Ces pages sont celles qu'AURA porte en elle : dans l'application, la touche ? ouvre celle de l'écran où vous êtes. Elles sont publiées ici telles quelles, pour se lire sans rien installer.

Piloter l'Atelier depuis une messagerie, quand vous n'êtes pas devant ce poste. Vous écrivez à un bot, j'ouvre une session ou je transmets votre message à celle qui travaille déjà, et je vous rends sa réponse.

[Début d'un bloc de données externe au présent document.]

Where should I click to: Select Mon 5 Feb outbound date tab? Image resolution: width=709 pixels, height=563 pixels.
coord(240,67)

C'est la seule partie d'AURA qui sorte de cette machine, et elle n'existe que si vous la configurez. Sans jeton, elle ne démarre pas, n'appelle rien, et rien ne change. C'est l'état par défaut, et il le reste.

Ce qu'elle n'ouvre pas

Je continue de n'écouter que la boucle locale. La Passerelle n'ouvre aucun port : c'est moi qui vais chercher les messages chez Telegram, jamais Telegram qui vient frapper ici. Aucune porte n'est percée dans le pare-feu, aucune adresse n'est à exposer, et rien de ce qui garde l'API ne change.

C'est la raison d'être de cette forme plutôt que d'un tunnel ou d'une ouverture au réseau : une interface exposée demanderait une authentification à défendre, là où une requête sortante n'en demande aucune.

Ce que cela vous coûte

Trois choses, et il vaut mieux les peser avant qu'après.

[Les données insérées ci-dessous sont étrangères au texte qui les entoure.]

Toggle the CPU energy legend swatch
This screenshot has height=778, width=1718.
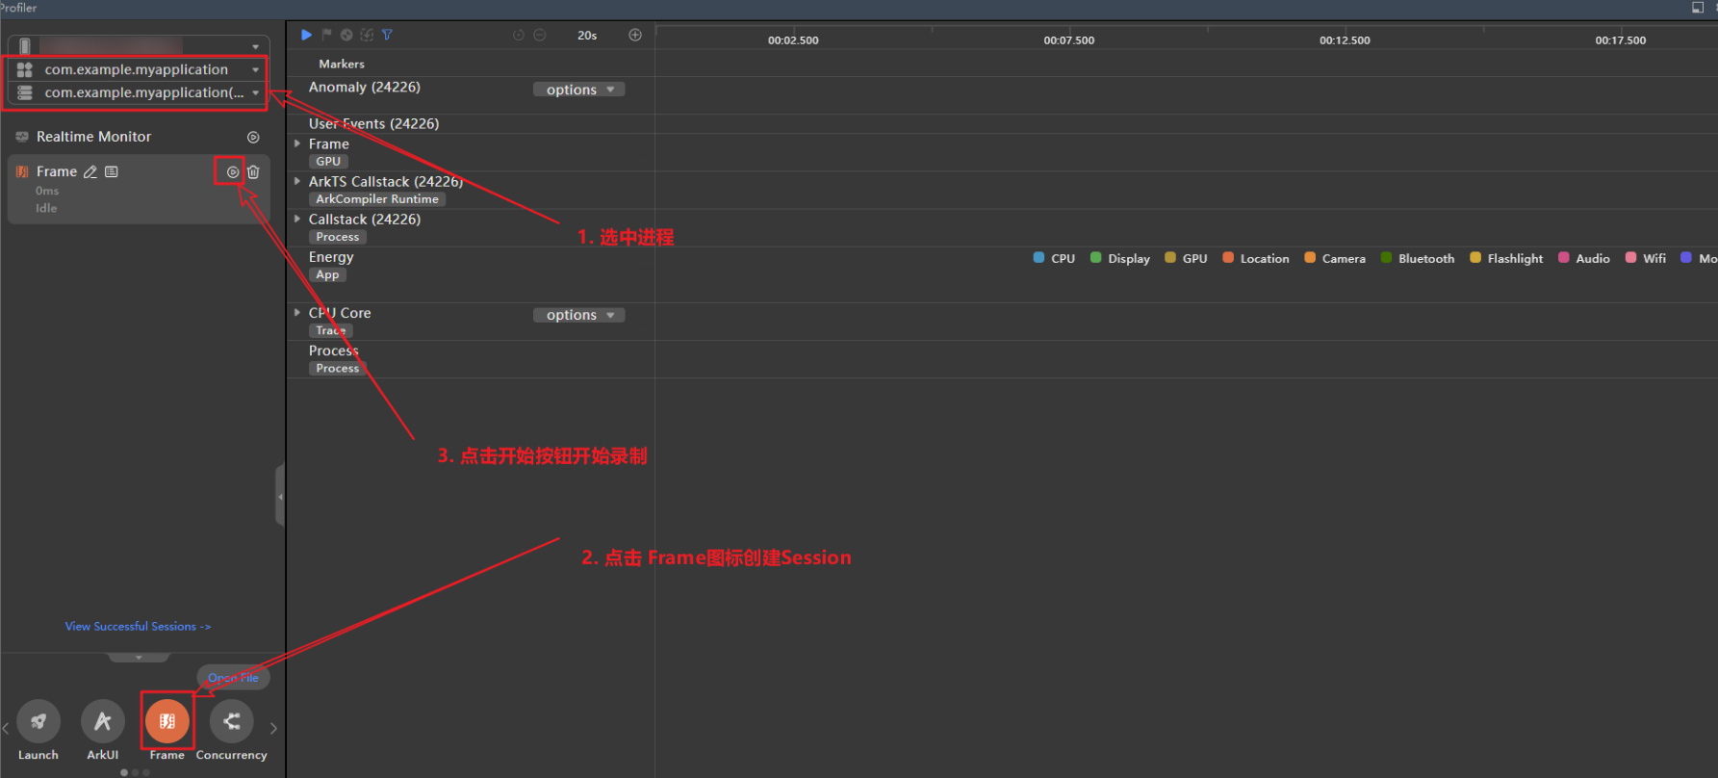pos(1038,258)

  • Un secret entre chez moi. Partout ailleurs, je n'en porte aucun. Le jeton du bot vit dans server/.env, qui n'est pas versionné, et aucune de mes routes n'est en mesure de le renvoyer.
  • J'appelle un service externe. Vos messages transitent par les serveurs de Telegram, comme n'importe quelle conversation qui s'y tient.
  • Le pouvoir accordé est celui d'un accès distant. Qui écrit dans une conversation autorisée peut ouvrir une session, lui faire lancer une commande et autoriser une écriture sur ce poste. La liste des conversations autorisées n'est donc pas un confort : c'est la serrure.

Je refuse de démarrer si cette liste est absente. L'oubli ne doit pas ouvrir la machine au premier venu.

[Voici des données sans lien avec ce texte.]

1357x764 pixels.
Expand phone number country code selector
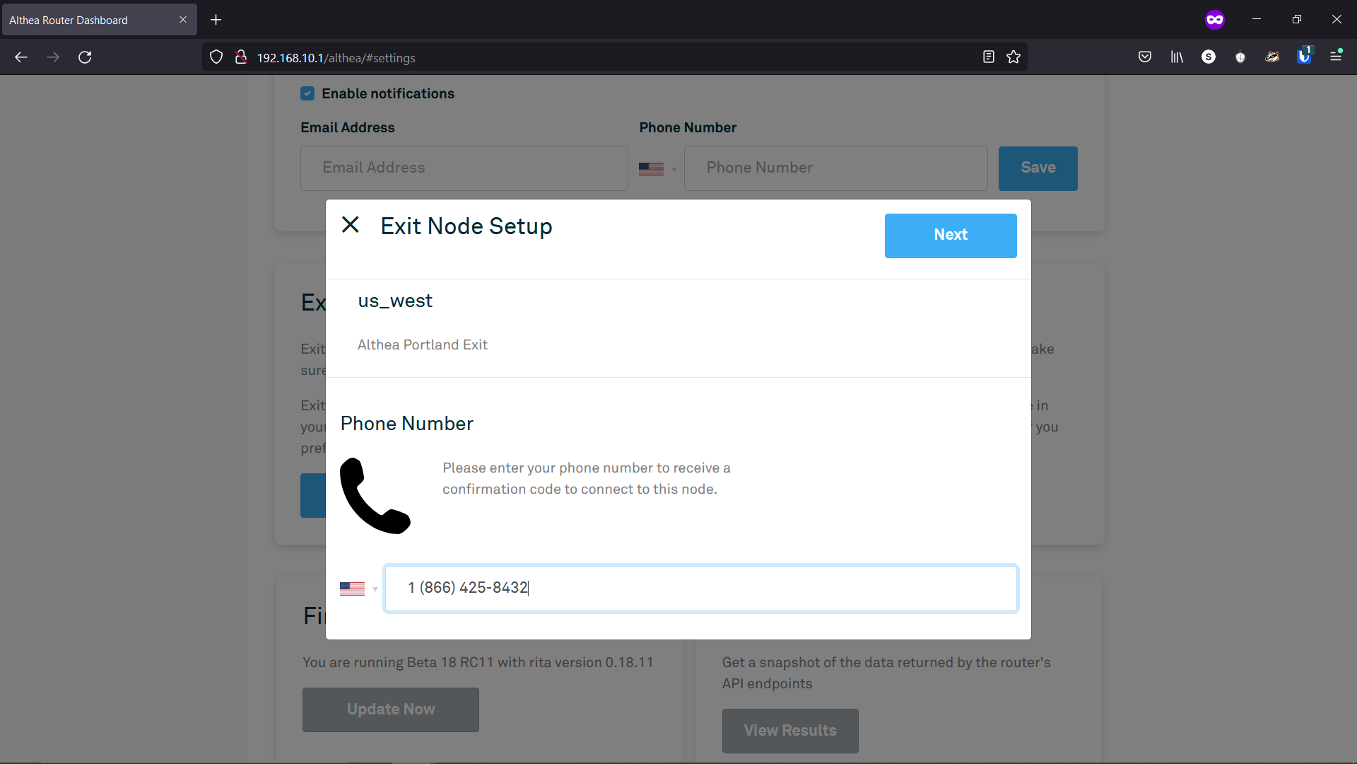[359, 588]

Un bot, lui, s'ouvre depuis n'importe où : son nom est mondial. Un inconnu qui le trouve n'obtient rien — sa conversation n'est pas dans la liste, et je ne lui réponds même pas pour le lui dire. Il ne voit pas non plus le menu de mes commandes : je ne le déclare que pour les conversations autorisées.

Personnel, pas professionnel

Tout ce qui passe par ici passe par les serveurs de Telegram : vos messages, mes réponses, et le contenu des fichiers que vous me demandez d'ouvrir. Une conversation avec un bot n'est pas chiffrée de bout en bout — le service voit ce qui transite, et rien de ce que je fais de ce côté n'y change quoi que ce soit.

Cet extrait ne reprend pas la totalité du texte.